At the conceptual level, there are both per-row constraints and the kind that 
can be precisely specified (albeit not implemented) using SQL Assertion syntax.

With respect to « having to keep around a working set of what are the changed 
records » I think that the complexity that you envisaged is avoided by the 
(emergent) rule that an AFTER EACH STATEMENT trigger cannot see "old" and "new" 
values. In other words, all you can sensibly do in its function is ordinary SQL 
that sees the current state at the moment it fires.

To my surprise, it *is* legal to write code that accesses "old" and "new" 
values.
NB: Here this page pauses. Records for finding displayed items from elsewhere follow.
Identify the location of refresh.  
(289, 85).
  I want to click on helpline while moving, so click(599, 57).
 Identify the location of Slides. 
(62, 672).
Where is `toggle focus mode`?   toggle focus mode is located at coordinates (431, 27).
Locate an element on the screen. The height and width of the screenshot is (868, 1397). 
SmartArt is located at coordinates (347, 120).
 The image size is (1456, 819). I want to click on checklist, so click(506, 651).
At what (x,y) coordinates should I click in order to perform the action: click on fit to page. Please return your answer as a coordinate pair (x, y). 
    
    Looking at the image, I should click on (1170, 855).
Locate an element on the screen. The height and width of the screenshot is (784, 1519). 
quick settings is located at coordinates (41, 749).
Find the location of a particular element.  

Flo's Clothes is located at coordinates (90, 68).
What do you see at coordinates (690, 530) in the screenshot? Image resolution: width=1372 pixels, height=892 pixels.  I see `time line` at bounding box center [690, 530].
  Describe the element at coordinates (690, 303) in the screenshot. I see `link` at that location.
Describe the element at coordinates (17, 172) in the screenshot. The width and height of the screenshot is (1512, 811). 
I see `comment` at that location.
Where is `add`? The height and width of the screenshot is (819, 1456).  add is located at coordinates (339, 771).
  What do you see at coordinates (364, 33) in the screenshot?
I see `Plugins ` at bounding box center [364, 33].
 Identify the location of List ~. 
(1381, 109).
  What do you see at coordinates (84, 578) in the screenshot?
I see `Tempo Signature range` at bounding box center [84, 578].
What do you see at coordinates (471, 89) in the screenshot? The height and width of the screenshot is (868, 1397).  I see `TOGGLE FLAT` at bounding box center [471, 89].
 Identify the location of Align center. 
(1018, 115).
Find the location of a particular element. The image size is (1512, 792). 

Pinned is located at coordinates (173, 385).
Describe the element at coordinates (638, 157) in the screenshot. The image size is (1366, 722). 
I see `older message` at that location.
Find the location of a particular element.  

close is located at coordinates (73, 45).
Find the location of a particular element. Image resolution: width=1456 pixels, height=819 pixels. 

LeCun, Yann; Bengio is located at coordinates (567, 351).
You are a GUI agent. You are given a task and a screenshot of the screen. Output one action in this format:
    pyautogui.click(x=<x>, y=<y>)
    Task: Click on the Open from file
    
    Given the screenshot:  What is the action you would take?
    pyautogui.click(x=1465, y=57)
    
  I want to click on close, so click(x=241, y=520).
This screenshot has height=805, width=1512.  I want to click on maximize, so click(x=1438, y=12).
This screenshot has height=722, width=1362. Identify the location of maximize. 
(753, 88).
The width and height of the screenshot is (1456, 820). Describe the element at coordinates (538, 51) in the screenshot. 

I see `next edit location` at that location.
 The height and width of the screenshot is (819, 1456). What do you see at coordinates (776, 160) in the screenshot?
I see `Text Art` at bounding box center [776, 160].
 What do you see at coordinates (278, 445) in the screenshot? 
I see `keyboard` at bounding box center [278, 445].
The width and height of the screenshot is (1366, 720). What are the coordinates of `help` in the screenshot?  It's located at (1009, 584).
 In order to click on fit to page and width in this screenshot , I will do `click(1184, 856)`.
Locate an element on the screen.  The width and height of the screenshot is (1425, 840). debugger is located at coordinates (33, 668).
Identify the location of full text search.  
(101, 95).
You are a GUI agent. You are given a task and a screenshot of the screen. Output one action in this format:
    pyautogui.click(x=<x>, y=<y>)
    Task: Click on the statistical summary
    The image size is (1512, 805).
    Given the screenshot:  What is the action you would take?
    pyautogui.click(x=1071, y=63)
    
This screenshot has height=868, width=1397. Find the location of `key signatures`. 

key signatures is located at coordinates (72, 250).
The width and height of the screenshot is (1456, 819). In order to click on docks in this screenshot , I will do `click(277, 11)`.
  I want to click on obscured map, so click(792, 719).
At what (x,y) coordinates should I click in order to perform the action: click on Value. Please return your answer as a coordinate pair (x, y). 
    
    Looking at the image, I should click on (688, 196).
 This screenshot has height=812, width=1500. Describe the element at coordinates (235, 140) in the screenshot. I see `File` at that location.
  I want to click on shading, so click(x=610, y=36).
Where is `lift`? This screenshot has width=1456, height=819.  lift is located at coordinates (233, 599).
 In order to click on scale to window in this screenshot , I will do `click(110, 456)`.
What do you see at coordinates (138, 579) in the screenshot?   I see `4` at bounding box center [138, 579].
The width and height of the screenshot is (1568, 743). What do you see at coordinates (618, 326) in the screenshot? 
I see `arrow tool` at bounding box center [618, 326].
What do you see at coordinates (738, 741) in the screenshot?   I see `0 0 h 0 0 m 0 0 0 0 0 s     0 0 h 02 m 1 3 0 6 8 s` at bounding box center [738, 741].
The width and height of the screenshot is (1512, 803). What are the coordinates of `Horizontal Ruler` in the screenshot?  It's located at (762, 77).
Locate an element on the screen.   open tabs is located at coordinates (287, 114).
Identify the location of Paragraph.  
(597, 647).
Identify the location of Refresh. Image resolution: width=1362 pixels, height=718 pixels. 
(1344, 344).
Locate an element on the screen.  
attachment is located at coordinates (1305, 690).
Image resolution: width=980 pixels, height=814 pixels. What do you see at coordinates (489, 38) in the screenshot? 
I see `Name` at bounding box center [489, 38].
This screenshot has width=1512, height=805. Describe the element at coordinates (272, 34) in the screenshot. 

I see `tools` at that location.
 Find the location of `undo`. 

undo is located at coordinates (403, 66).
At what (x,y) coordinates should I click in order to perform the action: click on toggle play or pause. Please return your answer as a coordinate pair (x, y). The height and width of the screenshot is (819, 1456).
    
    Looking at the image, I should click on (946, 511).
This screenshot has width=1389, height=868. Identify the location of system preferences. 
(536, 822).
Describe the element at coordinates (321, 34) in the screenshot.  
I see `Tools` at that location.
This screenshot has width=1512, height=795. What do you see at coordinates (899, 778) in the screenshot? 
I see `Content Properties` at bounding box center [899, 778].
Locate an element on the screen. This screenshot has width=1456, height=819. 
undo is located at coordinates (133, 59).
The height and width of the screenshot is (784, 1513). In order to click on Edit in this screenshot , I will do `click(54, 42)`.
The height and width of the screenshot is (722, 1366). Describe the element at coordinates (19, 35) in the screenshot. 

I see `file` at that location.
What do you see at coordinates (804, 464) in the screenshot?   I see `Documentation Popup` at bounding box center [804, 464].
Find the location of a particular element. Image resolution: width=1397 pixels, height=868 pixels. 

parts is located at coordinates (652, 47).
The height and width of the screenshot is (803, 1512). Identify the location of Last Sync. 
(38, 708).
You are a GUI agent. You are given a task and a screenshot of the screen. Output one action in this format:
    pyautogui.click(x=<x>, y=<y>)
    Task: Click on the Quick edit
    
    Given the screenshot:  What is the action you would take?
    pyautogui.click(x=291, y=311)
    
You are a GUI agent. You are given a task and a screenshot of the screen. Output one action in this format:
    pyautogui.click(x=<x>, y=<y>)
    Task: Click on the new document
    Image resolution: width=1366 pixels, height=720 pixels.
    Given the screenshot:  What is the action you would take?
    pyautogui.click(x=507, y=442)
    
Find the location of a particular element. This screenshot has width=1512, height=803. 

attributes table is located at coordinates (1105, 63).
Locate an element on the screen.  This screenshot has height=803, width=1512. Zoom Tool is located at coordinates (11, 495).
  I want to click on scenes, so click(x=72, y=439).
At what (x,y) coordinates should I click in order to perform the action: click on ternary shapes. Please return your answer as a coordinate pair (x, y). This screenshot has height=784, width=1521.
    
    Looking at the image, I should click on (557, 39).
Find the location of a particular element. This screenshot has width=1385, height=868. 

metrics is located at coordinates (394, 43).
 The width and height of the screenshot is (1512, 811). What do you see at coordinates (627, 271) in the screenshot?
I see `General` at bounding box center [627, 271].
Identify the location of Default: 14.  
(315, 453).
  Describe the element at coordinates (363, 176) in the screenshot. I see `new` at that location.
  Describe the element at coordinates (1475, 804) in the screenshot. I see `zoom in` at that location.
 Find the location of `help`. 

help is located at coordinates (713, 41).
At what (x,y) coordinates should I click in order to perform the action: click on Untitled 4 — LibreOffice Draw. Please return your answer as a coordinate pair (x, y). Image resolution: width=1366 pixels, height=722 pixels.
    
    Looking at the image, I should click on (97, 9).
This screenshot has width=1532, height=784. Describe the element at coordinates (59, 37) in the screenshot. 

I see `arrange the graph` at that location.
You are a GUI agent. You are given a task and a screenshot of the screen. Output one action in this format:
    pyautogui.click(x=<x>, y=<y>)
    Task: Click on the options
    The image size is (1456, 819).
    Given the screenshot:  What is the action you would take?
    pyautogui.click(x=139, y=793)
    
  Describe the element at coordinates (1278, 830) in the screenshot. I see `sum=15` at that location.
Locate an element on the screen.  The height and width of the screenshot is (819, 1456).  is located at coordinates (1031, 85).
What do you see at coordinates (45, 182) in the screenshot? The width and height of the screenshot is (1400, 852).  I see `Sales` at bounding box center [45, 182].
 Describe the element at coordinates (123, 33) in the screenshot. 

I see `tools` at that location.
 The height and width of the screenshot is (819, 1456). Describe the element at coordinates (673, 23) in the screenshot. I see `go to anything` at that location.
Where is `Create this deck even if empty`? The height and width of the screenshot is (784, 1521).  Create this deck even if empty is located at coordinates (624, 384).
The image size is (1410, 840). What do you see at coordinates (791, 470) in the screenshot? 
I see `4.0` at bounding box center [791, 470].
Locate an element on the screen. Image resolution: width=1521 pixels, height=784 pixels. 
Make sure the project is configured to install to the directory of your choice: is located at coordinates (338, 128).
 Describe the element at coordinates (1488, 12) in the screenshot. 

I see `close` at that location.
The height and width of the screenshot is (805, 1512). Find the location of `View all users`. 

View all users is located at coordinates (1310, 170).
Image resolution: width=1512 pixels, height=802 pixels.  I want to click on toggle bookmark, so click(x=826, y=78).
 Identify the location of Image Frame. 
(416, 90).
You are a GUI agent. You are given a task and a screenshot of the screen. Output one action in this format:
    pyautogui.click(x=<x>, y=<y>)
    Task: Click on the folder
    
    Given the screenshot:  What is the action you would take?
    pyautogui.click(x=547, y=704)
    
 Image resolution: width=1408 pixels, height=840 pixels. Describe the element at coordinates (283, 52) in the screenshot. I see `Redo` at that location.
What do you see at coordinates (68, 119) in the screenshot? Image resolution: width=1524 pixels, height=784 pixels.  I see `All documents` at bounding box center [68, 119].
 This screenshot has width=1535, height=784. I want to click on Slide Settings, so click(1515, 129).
But, because many rows can be affected by a single statement, and the 
trigger fires just once, the meanings of "old" and "new" are undefined. I've 
seen that, in any test that I do, both are always set to NULL (which seems 
reasonable). For example:

create table t(k serial primary key, v int not null);

create function trg_fn()
  returns trigger
  language plpgsql
as $body$
begin
  raise info 'old.v is %', coalesce(old.v::text, 'null as expected');
  raise info 'new.v is %', coalesce(new.v::text, 'null as expected');
  return new;
end;
$body$;

create trigger trg
after insert on t
for each statement
execute function trg_fn();

set default_transaction_isolation = 'read committed';
insert into t(v)
values (10), (20), (30), (40), (50);

It produces this output:

INFO:  old.v is null as expected
INFO:  new.v is null as expected

A deferred AFTER EACH STATEMENT constraint trigger would be a good tool for the 
kind of business rule that a SQL Assertion specifies. Yes, it would fire more 
times than is actually needed. But nevertheless, the timing point better 
expresses the intention—and there would, at least, be fewer firings than with 
an AFTER EACH ROW trigger.

If what I pointed out above (not all deferred constraint triggers see the final 
state just before commit) is regarded as a bug and fixed, then the application 
programming would be straightforward. As things are now, tricky (but feasible, 
I believe) programming would be needed in the multi-table case to make only the 
very last deferred trigger function execution perform the actual test.